In 1997, thousands of people in low-income, developing countries died every day from treatable diseases because they could not pay the high price pharmaceuticals charged for medicine. Today in these same regions, millions are receiving treatment and mortality rates have dropped dramatically as drugmakers around the world are providing affordable medicine in developing countries.
Pharmaceuticals in the Past
In 1997, AIDS was killing thousands of Africans each day. In the same year, people with AIDS in the U.S. were enjoying greater life expectancy and quality of life, with AIDS-related deaths dropping by 42 percent thanks to the use of anti-HIV drugs. With a $12,000 per patient per year price tag and strict patent laws forbidding the purchase of generic types, these life-saving drugs were inaccessible to millions of AIDS victims in developing countries. Unwilling to lower their prices, the pharmaceutical industry looked on while thousands of people died with treatment just beyond their reach.
Refusing to sit by as its people died every day while a treatment existed, South Africa legalized the suspension of drug patents in 1998, making it possible for South Africans to purchase generic anti-HIV drugs at affordable prices. Thirty-nine top pharmaceutical companies promptly engaged South Africa in a lawsuit, attempting to keep them from accessing HIV drugs at a reduced cost for fear that other countries would follow and the industry would miss out on profits.
The pharmaceuticals soon dropped the lawsuit when the international community received word that drug companies were keeping poor and dying people required medicines. However, drug prices remained inaccessibly high.
Finally, a turning point came in 2001 when Indian drug-maker Cipla shocked the international pharmaceutical industry by announcing its plan to sell anti-HIV drugs directly to poor nations and to Doctors Without Borders for only $350 per patient per year (less than $1 a day). Cipla’s offer exposed the huge markups pharmaceutical companies were profiting from, prompting several major drug-makers to lower their prices and make drugs more accessible to developing countries.

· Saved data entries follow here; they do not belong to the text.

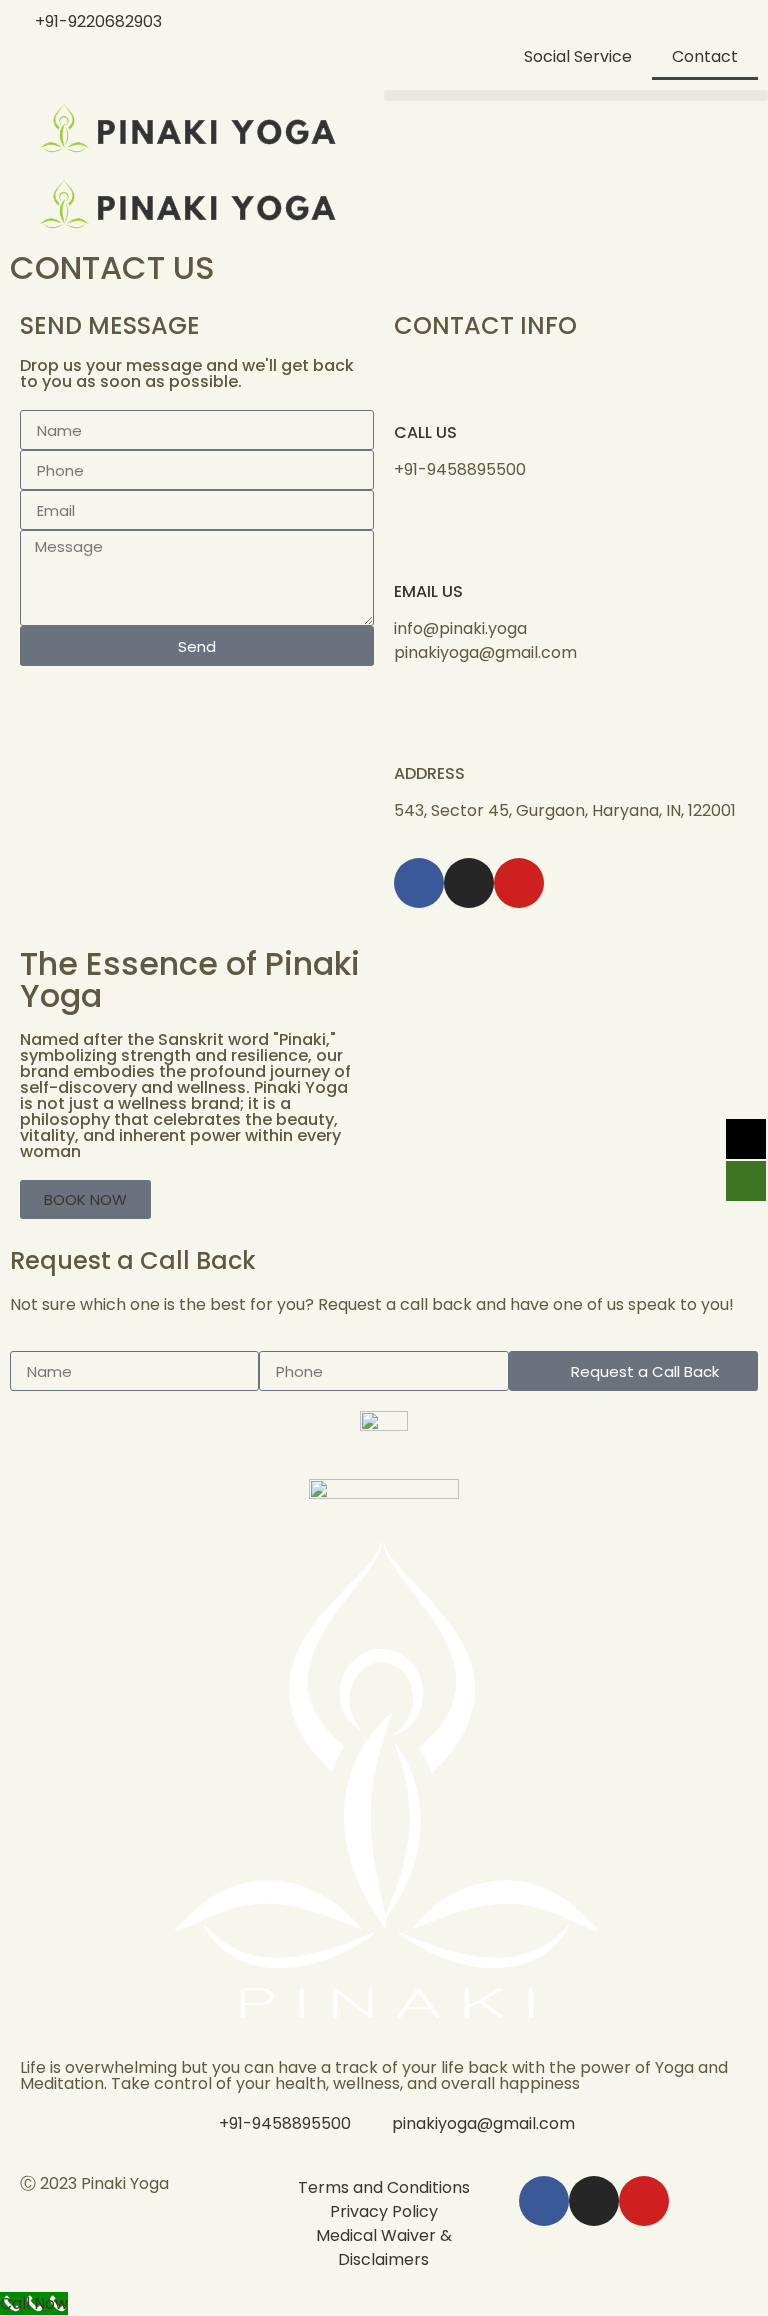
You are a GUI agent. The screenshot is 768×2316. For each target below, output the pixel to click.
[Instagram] (469, 883)
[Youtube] (519, 883)
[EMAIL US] (419, 542)
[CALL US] (419, 383)
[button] (576, 95)
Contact (705, 56)
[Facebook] (419, 883)
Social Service (578, 56)
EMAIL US (428, 591)
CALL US (425, 432)
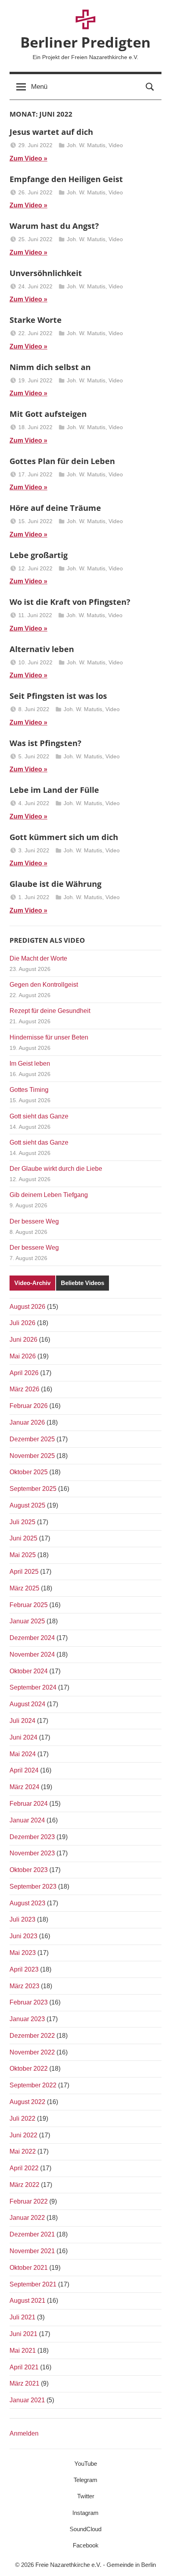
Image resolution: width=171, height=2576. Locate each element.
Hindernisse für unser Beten (49, 1037)
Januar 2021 (27, 2400)
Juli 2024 (22, 1720)
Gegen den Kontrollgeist (44, 984)
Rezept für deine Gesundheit (50, 1010)
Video (116, 145)
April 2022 (24, 2168)
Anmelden (24, 2433)
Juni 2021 (23, 2333)
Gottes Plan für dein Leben (62, 461)
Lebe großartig (39, 555)
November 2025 (32, 1455)
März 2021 (24, 2383)
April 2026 (24, 1373)
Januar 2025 (27, 1621)
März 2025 (24, 1588)
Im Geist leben (30, 1063)
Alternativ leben (42, 649)
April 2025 (24, 1571)
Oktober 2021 (29, 2267)
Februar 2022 (29, 2201)
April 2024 (24, 1770)
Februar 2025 (29, 1605)
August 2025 (27, 1505)
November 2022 (32, 2052)
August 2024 (27, 1704)
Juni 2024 (23, 1737)
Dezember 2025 (32, 1439)
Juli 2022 (22, 2118)
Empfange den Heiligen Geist (66, 179)
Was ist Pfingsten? (46, 743)
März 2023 (24, 1986)
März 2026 (24, 1389)
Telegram (85, 2479)
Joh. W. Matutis (86, 145)
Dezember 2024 (32, 1637)
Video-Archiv (32, 1282)
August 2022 (27, 2101)
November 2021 (32, 2251)
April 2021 (24, 2367)
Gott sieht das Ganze (39, 1116)
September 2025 (33, 1488)
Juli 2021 (22, 2317)
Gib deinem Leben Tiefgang (49, 1194)
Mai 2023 (23, 1952)
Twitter (85, 2496)
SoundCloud (85, 2529)
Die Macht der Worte (38, 958)
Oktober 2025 (29, 1472)
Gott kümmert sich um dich (64, 837)
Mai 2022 (23, 2151)
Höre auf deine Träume (55, 508)
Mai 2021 (23, 2350)
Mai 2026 (23, 1356)
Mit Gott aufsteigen (48, 414)
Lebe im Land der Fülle (54, 790)
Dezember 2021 (32, 2234)
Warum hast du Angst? (54, 226)
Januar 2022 (27, 2217)
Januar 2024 (27, 1820)
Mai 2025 (23, 1555)
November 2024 (32, 1654)
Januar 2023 (27, 2019)
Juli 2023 (22, 1919)
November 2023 (32, 1853)
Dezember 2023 (32, 1837)
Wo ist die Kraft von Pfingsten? (70, 602)
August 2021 (27, 2300)
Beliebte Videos (82, 1282)
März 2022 (24, 2184)
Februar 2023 (29, 2002)
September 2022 (33, 2085)
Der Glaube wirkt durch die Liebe (56, 1168)
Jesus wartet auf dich (51, 132)
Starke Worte (36, 320)
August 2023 (27, 1903)
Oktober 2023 (29, 1869)
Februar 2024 (29, 1803)
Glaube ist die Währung (55, 883)
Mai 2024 (23, 1754)
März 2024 (24, 1787)
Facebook (86, 2545)
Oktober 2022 (29, 2068)
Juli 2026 (22, 1323)
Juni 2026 (23, 1339)
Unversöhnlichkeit (46, 273)
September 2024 (33, 1687)
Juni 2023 (23, 1936)
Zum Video (26, 158)
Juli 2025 (22, 1522)
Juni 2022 (23, 2135)
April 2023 (24, 1969)
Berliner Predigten (85, 42)
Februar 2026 (29, 1405)
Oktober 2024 (29, 1671)
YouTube (85, 2463)
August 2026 (27, 1306)
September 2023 (33, 1886)
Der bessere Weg (34, 1221)
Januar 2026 (27, 1422)
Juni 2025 (23, 1538)
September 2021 (33, 2284)
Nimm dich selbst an (50, 367)
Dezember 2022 (32, 2035)
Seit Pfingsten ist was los (58, 696)
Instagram (85, 2512)
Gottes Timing (29, 1089)
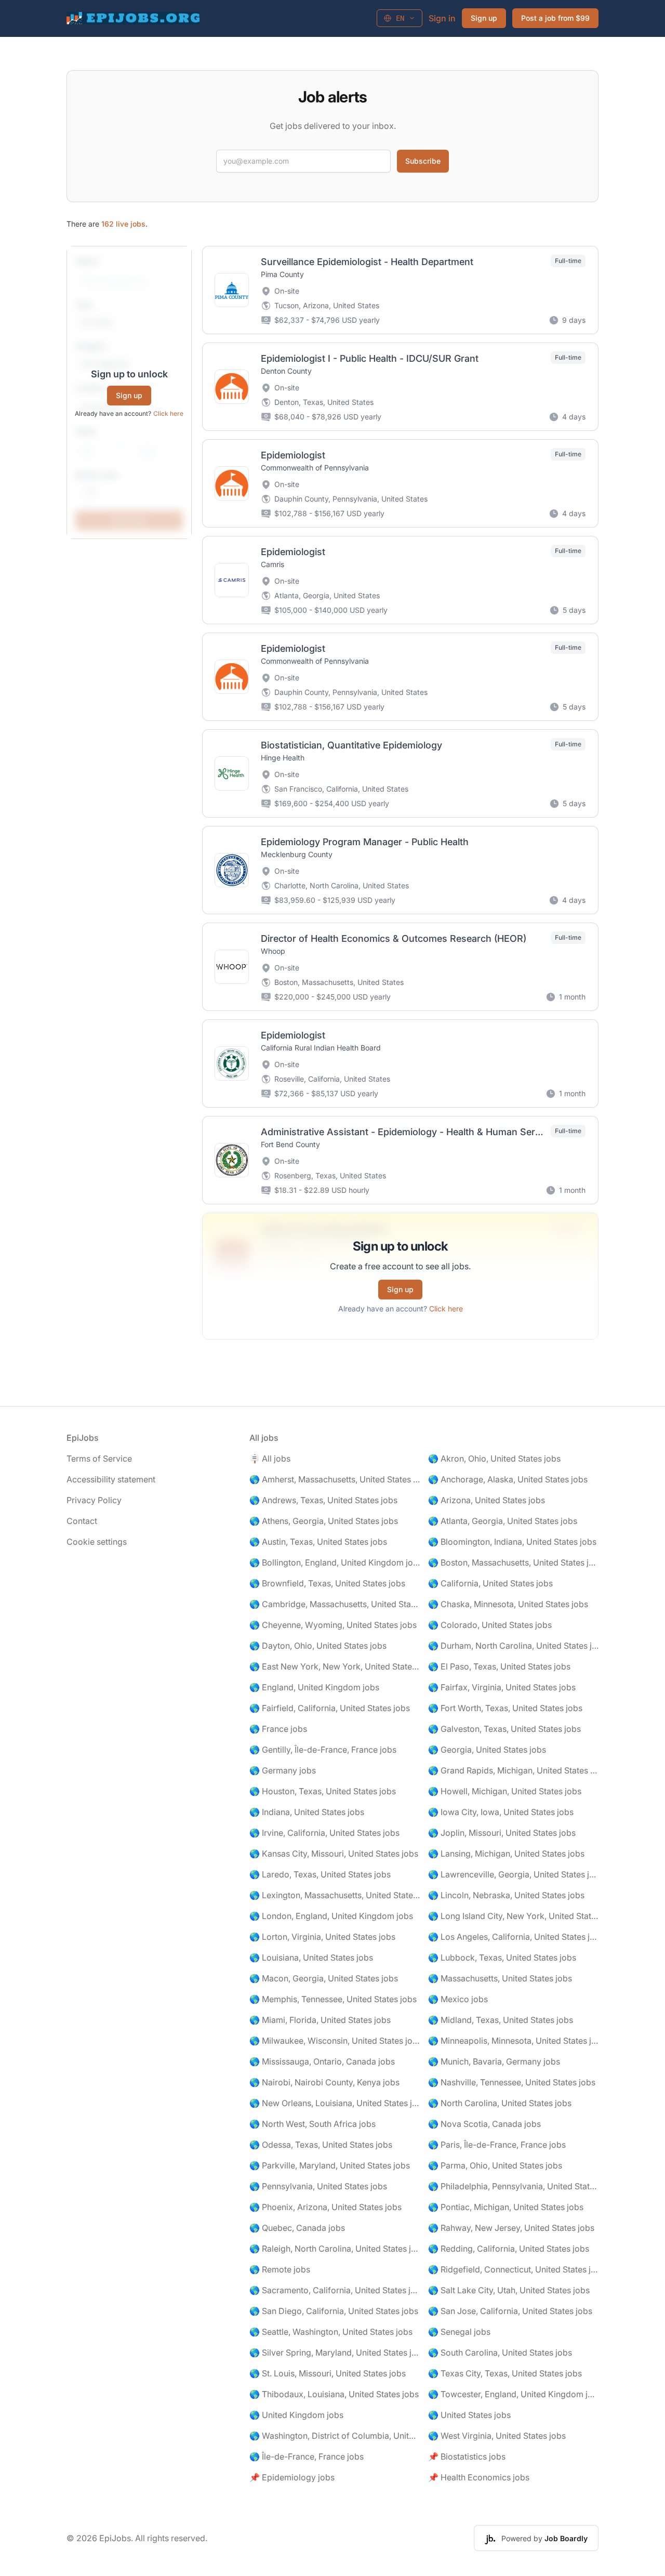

Today, the pharmaceutical industry’s attitude and approach toward providing affordable medicine in developing countries have greatly shifted. The Access to Medicine Foundation shares that nearly all major drug companies have goals for addressing access to medicine now, while many have pioneered innovative ways to reduce costs and create medicines and vaccines for low- and middle-income countries (LMICs). In the past 10 years, drug makers have doubled the number of medicines they are developing for LMICs.
Nine companies that own patents for HIV/AIDS treatment now use their IP rights flexibly to allow LMICs to import and purchase generic supplies. As a result, over 14 million Africans are now on HIV drugs, and AIDS-related deaths dropped drastically by nearly 40 percent over the past 10 years.
Seven drug companies have made efforts to include the poorest populations in their customer base, focusing on products for diabetes, heart disease and other NCDs which are a rising problem in the developing world. In 2017, the leading drug maker, Pfizer, partnered with Cipla to sell chemotherapy drugs to African countries at prices just above their own manufacturing cost, selling some pills for as little as 50 cents.
Several leading pharmaceuticals now partner with generics to produce affordable drugs for Africa, Asia and Latin America, and a fair price strategy now covers 49 percent of products. Thanks to the improvements in the pharmaceutical industry, hundreds of thousands of people now have access to affordable medicine in developing countries.